Goal ▸ Copy out each of the following rows verbatim, line by line.

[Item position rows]
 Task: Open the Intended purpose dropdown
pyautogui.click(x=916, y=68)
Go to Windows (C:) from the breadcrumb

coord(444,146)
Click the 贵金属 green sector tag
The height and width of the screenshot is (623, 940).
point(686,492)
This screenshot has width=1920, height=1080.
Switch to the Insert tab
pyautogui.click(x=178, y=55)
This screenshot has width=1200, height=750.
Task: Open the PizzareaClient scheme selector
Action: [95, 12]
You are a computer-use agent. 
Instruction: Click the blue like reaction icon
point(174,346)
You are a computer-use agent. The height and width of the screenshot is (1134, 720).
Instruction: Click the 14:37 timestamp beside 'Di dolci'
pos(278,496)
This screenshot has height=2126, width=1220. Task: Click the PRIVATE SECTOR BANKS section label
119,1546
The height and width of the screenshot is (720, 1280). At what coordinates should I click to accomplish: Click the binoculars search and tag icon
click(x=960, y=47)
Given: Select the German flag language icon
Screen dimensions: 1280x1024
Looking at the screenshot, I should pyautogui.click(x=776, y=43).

Answer for this exercise ▸
 Task: Open the Intended purpose dropdown
pyautogui.click(x=916, y=68)
Go to Windows (C:) from the breadcrumb

coord(444,146)
Click the 贵金属 green sector tag
The height and width of the screenshot is (623, 940).
point(686,492)
This screenshot has width=1920, height=1080.
Switch to the Insert tab
pyautogui.click(x=178, y=55)
This screenshot has width=1200, height=750.
Task: Open the PizzareaClient scheme selector
Action: [95, 12]
You are a computer-use agent. 
Instruction: Click the blue like reaction icon
point(174,346)
You are a computer-use agent. The height and width of the screenshot is (1134, 720).
Instruction: Click the 14:37 timestamp beside 'Di dolci'
pos(278,496)
This screenshot has height=2126, width=1220. Task: Click the PRIVATE SECTOR BANKS section label
119,1546
The height and width of the screenshot is (720, 1280). At what coordinates should I click to accomplish: Click the binoculars search and tag icon
click(x=960, y=47)
Given: Select the German flag language icon
Screen dimensions: 1280x1024
Looking at the screenshot, I should pyautogui.click(x=776, y=43).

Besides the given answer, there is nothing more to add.